Um you need to say yes, I think this is a uh source that people would find trustworthy, and now I submit. Um and now here's uh here's a note. Um you'll see that this is a proposal, so it's just a proposed note, and I'll talk a little bit more about the lexicon in a moment. Um so that's it for the UI. It's um uh really quite a simple UI. And what's I think a little bit more interesting about community notes is the protocol is the the process for deciding how these notes or which notes are found helpful, which notes on which posts.

So first I'll talk about annotations. Um actually I'm gonna go back and show you one thing that I think is will be help you kind of see under the hood what's going on here. If you look at this same post on the Bluesky app, what you'll see is it has a tag. I've subscribed to the Blue Notes labeler. The yeah, it's got a label. Um I've subscribed to the Blue Notes labeler. And when someone first submits the community notes to Blue Notes, this label is emitted. Um, Bluesky doesn't know how to show community notes.

It knows there's a label and doesn't know how to show a community note. So what happens, Blue Note social app, um, the only difference is that it recognizes this tag, it recognizes the DID of the community notes labeler, and it says, Oh, okay, this is a community note, let me go fetch the content of that community note. And it makes an additional call. You can actually see that in the network tab for the nerds here to um get proposals. Um, well, get proposals. Um, let's see, that didn't work. So oh that's right, because it's not rated helpful.

So um, but that's what you would see. Um if there's an actual there's um if a note has been submitted but has not been rated helpful, you'll just see this prompt um to to go to go rate the note. Um, so uh that's how things work now. So it's a bit of a hack to put annotations on posts using the labeler infrastructure.
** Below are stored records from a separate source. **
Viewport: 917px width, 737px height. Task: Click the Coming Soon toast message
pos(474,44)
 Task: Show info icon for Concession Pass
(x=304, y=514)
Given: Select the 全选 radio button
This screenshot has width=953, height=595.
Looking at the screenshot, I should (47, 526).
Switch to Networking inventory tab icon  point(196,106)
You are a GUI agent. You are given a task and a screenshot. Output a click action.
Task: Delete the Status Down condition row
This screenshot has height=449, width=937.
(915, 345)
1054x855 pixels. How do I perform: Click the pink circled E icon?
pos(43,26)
The way it should work, and uh I think this is kind of obvious, is that you should be able to add generalized labels. So labels atproto labels are actually a type of annotation. Annotation is just information that one person adds to somebody else's posts.

And atproto labels actually map really well to the W3C annotations data model. An annotation in that data model is a target identified with a URI and then a body. And that body can just be a semantic tag, which is what natural proto label is, or it can be text, uh, or it can be some other things. Um so uh it makes sense to uh generalize labels and to allow them to the the label infrastructure uh to support other types of annotations. An obvious way to do that is to add a field, a ref field is what I'm proposing here that points to the URI of an app proto record with the content of the annotation.

And then what seems to make sense is that app views, when they are hydrating posts, right now, as many of you know, the the app view will return a hydrated post that has all the labels for that post, or at least the labels for the labelers that you've subscribed to. Well it would make sense if the hydrated post also included the actual content of the annotation. This would look like a lot like an embedded record, where if you if you quote tweet a post, you also get the the content of the quoted post in the hydrated record.

And then of course that means that the social apps need to know how to display these annotations. And if there's there might be there might not be a lot of different types of annotations. Some that I can think of are highlights, alt text, and then this context annotation is another type. And so there's some interesting discussions to be had about how do social apps know how to display your annotation, especially if you're using custom lexicons. There's some interesting discussions in the uh atproto discourse about lexicon embeds and embedding records from arbitrary custom lexicons in your posts.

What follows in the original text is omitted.